The parcel abuts DEM’s Eight Rod Management Area, which straddles the boundary of Little Compton and Tiverton and consists of over 600 acres of forestland and farm fields. DEM purchased the property from the Booth family for $435,000. The sum includes $326,500 in US Fish and Wildlife Service’s Wildlife Restoration Program funds and $108,750 from the Little Compton Agricultural Conservancy Trust (LCACT).

“Green spaces to enjoy nature, clean blue waters to swim and fish in, and sandy beaches to soak up the rays are what we love most about Rhode Island,” said Governor Dan McKee in a statement. “I applaud the vision and partnership of DEM, the US Fish and Wildlife Service, and the Little Compton Agricultural Conservancy Trust for preserving this special parcel of land and opening it up to recreational opportunities in perpetuity.”

“Our forestlands face threats on multiple fronts.  These threats include development pressures, spread of invasive plants and pests, and wildfire risks,” said DEM Acting Director Terry Gray in a statement. “Preserving and protecting these valuable habitats helps protect drinking water, improve air quality, mitigate climate change, provide opportunities for outdoor recreation, promote health, and harbor wildlife. We thank our partners at the US Fish and Wildlife Service’s Wildlife Restoration Program and Little Compton Agricultural Conservancy Trust for joining us in preserving the Booth family property for generations of Rhode Islanders to come.”

“The Little Compton Agricultural Conservancy Trust appreciates the opportunity to successfully collaborate with RIDEM and federal partners to preserve the Booth property and looks forward to supporting the conservation and recreational opportunities this land presents,” said William Richmond, LCACT Chairman.

According to DEM, the new acquisition abuts Newport Water’s Watson Reservoir, helping to protect drinking water quality for Newport residents. Water quality is closely linked to a waterbody’s surrounding environment and land use. The Booth property’s position between Eight Rod Management Area to the north and Watson Reservoir to the south strengthens connections for wildlife and enhances their value.

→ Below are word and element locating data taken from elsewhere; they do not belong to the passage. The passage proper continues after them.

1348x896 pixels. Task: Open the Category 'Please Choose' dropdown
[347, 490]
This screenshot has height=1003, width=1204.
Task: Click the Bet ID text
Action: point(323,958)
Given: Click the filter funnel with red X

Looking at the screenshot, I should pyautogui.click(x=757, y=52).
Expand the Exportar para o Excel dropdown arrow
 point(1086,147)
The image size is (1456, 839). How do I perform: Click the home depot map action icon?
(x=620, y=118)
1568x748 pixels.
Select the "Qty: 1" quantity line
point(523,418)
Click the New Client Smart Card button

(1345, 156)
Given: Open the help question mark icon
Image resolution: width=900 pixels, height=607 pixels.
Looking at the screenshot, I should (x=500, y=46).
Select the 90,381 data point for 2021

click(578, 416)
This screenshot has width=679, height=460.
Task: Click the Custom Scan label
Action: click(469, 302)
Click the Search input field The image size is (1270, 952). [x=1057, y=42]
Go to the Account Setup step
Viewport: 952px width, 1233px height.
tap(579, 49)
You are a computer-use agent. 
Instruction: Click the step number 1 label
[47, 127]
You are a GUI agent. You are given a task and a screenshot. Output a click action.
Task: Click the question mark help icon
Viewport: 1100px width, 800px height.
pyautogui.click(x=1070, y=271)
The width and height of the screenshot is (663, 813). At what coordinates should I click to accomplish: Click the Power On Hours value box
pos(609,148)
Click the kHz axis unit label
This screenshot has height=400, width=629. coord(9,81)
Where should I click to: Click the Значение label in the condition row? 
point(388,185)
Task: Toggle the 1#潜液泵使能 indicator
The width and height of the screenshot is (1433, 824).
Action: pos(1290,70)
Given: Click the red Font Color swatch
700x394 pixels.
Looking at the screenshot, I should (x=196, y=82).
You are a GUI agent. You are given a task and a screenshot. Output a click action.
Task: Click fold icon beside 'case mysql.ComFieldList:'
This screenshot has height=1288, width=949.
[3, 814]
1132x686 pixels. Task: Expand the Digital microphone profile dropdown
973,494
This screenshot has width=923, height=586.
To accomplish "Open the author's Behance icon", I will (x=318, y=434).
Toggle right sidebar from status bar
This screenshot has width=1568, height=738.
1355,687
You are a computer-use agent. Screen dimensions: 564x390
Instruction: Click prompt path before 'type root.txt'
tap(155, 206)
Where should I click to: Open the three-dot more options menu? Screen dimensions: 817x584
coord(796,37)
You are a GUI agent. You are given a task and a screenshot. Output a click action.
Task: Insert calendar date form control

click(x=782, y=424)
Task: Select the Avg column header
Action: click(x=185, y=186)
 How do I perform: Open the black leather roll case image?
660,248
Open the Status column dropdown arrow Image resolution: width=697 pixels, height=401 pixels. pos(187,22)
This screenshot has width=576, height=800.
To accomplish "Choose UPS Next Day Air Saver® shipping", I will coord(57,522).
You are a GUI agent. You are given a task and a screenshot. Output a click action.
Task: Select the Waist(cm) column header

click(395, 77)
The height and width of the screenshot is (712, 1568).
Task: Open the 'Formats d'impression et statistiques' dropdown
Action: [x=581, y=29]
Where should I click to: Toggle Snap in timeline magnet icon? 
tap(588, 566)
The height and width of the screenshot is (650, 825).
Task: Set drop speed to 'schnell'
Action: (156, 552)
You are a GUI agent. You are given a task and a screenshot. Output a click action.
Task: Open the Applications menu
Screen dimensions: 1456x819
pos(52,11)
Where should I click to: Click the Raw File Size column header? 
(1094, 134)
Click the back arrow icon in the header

The property consists of mixed oaks, American beech, and hickory hardwood forest with an understory of American holly, which is a relatively rare species in need of protection. Public access will be maintained on the property to provide for recreational use including hunting and hiking. 

The federal Wildlife Restoration Program is a user-pay, user-benefit program that is derived from excise taxes on firearms, ammunition, archery equipment, and arrow components, and is apportioned to states. The acquisition of the Booth property exemplifies how these taxes are used for critical habitat protection as well as additional recreational opportunities for the public. The LCACT stepped in to provide a match.